What he said to me in the office that day was this—remember now this was well over 15 years ago: he said that his coronary condition may not be good and if he should die, he wanted his wife to be in a good church surrounded by lots of loving people. He was happy to say that this was the church.

Well, after a few years we realized he was not about to fall over. So we put him to work. Erv became the pastor for senior adults and not only taught the King’s Friends class but carried on a vigorous visitation ministry to all of our members who can’t get out because of obstacles relating to age. He won his way into their hearts and has been a good shepherd to help many of them cross the final Jordan of their lives. It has been a tremendous joy to have Erv serve with us as an elder and as a staff member for all these years.

Gordy, and Erv, please don’t stop serving! You are valued partners. Even when transitions come, keep on serving. We love having you both at our side. There is a service appointed for the most forceful and for the most fragile. For the young and for the old. For the strong and for the weak. For the seeing and for the blind. For the mobile and for the immobile. Remember, “God is not served by human hands as though he needed anything” (Acts 17:25). “The Son of Man came not to be served” (Mark 10:45). Christ’s “power is made perfect in weakness” (2 Corinthians 12:9). One of the greatest statements of this comes from John Milton.

Milton, the author of Paradise Lost, and one of the Britain’s greatest poets, was struck blind 22 years before he died in 1674. He wrote a moving Sonnet on his blindness.

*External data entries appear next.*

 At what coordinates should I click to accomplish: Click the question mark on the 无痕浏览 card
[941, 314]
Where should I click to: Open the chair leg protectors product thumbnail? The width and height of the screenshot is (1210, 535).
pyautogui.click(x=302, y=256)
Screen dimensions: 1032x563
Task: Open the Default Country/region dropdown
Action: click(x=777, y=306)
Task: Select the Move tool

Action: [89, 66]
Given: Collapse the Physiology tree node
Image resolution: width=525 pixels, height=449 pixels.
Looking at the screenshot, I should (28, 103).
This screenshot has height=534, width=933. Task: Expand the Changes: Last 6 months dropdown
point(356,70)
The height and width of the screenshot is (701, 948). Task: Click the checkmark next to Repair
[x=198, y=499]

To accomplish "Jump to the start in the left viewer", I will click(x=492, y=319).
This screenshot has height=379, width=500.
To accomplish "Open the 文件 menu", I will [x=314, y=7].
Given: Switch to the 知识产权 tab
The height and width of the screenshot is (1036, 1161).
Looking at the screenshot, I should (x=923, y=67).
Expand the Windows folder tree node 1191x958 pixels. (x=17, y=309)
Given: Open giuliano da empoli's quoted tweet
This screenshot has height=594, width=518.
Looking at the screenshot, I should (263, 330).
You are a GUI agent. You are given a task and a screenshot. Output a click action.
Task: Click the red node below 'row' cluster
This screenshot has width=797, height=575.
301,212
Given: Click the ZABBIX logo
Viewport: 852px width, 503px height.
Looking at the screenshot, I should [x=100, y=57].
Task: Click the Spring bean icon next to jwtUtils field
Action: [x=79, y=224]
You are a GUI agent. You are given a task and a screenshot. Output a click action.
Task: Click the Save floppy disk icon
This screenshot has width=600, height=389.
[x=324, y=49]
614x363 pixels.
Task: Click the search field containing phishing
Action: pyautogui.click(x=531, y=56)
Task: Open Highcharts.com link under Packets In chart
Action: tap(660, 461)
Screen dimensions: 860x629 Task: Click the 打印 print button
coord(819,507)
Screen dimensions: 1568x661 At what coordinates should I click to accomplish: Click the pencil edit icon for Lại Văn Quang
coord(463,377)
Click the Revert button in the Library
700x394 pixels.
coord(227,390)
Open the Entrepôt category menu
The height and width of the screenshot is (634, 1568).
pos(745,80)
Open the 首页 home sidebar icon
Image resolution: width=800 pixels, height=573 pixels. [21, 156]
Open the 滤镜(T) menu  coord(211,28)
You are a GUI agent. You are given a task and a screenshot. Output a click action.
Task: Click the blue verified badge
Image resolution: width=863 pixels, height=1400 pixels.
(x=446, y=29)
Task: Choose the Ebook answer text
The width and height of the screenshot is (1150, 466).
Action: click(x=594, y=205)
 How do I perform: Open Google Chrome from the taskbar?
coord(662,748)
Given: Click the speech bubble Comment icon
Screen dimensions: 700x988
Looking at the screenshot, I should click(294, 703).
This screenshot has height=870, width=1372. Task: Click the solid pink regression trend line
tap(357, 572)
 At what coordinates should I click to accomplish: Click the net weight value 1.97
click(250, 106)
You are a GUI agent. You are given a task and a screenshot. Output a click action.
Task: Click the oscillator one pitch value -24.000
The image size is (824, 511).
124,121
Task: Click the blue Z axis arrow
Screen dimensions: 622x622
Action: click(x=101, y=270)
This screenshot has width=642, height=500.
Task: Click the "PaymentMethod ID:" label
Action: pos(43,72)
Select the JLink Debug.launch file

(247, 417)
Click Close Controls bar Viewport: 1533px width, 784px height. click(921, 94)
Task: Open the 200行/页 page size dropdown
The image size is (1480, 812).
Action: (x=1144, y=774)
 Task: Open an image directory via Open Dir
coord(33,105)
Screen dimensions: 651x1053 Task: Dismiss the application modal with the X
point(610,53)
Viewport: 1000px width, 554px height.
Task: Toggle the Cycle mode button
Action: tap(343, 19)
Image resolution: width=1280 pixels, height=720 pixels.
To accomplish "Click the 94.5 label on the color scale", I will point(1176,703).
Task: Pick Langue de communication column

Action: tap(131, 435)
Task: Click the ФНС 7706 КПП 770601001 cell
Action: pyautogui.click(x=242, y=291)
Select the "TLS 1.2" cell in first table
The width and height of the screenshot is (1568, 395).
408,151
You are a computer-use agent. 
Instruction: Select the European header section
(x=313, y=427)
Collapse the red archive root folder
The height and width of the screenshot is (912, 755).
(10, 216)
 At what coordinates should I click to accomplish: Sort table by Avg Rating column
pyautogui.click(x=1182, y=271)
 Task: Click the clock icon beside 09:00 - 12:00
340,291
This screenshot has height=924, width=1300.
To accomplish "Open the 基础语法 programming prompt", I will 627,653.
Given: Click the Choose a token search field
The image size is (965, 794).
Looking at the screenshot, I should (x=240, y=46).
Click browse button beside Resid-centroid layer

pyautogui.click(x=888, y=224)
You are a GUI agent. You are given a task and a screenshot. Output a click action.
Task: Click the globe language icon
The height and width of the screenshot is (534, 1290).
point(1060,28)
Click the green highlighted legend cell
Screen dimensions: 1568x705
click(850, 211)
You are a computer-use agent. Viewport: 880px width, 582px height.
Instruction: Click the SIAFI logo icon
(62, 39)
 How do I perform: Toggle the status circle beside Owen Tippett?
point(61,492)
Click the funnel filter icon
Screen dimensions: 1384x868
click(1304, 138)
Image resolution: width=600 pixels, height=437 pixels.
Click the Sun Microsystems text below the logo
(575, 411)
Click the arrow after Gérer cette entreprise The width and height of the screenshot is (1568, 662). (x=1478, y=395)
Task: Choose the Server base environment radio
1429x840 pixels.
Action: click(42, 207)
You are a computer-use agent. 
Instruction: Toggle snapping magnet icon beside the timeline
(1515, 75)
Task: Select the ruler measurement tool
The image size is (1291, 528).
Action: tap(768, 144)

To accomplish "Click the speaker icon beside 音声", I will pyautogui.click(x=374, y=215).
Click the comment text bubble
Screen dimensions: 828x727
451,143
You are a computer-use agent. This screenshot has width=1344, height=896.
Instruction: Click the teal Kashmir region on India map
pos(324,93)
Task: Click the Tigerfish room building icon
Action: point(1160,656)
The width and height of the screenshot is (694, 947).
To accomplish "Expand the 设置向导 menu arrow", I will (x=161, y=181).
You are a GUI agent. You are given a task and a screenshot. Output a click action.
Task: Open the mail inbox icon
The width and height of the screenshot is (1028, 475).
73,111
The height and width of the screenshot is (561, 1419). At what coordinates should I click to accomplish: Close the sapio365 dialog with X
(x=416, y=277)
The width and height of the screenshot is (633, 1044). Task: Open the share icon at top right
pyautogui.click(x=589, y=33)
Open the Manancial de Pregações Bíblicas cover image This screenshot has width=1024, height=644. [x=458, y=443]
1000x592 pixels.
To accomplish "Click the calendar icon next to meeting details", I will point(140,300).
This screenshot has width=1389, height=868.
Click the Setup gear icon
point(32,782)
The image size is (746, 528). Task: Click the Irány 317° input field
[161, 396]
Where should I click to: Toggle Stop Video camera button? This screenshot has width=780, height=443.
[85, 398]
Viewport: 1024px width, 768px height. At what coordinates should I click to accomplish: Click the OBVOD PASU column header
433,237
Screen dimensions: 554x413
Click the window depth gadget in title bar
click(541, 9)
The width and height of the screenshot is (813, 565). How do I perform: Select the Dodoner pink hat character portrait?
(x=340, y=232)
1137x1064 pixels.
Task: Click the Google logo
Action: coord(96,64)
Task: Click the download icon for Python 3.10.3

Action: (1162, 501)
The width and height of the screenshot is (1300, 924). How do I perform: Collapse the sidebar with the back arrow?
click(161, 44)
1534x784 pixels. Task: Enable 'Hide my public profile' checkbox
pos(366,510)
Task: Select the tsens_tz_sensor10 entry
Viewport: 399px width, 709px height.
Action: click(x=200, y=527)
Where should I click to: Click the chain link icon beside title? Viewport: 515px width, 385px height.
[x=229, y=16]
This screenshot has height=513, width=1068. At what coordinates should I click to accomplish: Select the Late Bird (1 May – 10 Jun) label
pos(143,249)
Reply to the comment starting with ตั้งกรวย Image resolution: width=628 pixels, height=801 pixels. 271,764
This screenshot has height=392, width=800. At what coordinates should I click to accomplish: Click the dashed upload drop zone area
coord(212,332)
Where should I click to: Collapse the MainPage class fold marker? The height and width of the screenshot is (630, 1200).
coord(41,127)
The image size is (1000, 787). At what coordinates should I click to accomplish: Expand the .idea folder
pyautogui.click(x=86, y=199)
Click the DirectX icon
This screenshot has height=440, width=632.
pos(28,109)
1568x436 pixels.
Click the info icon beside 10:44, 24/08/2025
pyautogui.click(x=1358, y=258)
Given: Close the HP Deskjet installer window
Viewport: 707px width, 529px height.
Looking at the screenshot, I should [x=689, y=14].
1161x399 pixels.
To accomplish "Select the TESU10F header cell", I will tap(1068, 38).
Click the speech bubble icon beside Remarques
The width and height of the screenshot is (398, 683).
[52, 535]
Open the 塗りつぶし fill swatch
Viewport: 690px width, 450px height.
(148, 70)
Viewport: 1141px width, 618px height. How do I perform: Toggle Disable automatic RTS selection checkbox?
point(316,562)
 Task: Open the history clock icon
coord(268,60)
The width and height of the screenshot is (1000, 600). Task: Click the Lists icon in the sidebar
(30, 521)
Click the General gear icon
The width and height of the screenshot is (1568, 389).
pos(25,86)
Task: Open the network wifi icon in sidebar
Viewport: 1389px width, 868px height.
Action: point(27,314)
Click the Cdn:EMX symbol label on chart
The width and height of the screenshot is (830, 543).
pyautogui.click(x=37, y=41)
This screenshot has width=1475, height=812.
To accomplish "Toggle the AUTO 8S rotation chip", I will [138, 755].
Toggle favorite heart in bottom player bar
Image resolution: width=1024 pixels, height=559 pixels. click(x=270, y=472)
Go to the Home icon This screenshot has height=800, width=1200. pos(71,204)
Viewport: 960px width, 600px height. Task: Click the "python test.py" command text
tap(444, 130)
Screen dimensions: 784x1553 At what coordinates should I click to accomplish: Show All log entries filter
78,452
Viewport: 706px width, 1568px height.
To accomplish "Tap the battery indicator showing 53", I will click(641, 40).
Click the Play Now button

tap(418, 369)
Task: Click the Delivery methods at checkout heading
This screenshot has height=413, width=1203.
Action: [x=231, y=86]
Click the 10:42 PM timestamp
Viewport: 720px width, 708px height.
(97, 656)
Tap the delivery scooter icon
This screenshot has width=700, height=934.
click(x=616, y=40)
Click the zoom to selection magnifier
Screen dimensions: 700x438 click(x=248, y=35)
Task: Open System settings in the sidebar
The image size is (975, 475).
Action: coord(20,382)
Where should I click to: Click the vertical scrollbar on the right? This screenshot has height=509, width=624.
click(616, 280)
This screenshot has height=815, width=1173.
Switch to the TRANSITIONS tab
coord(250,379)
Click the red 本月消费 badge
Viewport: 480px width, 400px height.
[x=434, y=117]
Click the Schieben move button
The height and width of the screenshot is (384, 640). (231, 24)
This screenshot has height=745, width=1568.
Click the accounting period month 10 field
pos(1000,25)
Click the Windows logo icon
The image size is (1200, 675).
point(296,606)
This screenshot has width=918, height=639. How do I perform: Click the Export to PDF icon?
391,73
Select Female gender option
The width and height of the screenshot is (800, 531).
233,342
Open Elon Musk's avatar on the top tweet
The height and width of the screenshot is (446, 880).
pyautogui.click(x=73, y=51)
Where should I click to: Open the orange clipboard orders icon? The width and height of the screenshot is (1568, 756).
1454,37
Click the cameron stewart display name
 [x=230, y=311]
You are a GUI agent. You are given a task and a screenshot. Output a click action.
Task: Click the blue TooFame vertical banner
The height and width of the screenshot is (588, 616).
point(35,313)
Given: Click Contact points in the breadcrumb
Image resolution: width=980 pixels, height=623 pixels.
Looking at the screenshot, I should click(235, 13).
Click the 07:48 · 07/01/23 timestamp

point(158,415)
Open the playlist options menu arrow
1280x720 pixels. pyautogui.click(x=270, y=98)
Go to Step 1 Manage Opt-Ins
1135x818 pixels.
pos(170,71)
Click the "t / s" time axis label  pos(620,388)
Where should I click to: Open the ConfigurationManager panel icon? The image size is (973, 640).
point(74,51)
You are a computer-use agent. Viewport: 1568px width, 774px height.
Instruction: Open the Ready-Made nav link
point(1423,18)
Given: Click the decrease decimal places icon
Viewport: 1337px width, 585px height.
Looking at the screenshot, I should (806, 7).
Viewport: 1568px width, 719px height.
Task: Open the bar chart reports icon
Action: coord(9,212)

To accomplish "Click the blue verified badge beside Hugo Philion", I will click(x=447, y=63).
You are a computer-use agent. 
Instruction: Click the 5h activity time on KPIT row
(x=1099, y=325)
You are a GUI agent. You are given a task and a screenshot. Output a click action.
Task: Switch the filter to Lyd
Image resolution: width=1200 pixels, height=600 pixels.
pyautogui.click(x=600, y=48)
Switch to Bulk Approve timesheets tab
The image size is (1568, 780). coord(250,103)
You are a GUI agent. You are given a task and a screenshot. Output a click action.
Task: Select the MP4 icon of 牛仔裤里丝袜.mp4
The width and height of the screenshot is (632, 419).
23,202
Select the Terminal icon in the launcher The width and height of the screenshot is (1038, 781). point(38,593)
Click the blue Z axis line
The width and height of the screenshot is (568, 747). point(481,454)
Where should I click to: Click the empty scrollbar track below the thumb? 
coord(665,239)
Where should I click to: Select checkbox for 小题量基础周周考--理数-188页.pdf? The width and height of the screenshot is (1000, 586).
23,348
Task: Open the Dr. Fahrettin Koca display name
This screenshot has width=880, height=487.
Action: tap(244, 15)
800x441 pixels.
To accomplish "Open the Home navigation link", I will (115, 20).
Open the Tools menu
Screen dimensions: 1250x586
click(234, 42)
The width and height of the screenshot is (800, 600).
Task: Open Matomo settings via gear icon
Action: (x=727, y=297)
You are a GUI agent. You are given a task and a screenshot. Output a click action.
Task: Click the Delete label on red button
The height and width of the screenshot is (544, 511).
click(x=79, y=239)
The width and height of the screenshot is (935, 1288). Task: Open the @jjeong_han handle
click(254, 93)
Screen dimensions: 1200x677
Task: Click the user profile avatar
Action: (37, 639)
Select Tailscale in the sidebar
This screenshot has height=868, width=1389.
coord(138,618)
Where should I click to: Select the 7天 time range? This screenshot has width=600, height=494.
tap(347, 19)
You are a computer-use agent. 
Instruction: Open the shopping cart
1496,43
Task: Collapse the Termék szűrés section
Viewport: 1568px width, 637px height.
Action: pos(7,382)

It closes like this:

God doth not need
Either man's work or his own gifts: who best
Bear his mild yoke, they serve him best. His state
Is kingly; thousands at his bidding speed
And post o'er land and ocean without rest:
They also serve who only stand and wait.

The greatest service is faith. In the strong, faith usually works. In the weak faith usually waits. Which of these is the greater service? God will decide. And the decision will not be based on fruitfulness, but on faithfulness. I am getting old with you both. Who knows which of us will lay the others in the grave? Let us pray with the Psalmist,

Upon you I have leaned from before my birth; you are he who took me from my mother's womb. My praise is continually of you. . . . Do not cast me off in the time of old age; forsake me not when my strength is spent. . . . O God, from my youth you have taught me, and I still proclaim your wondrous deeds. So even to old age and gray hairs, O God, do not forsake me, until I proclaim your might to another generation, your power to all those to come. (Psalm 71:6, 9, 17, 18).

I love you both. Let us serve together while we have breath.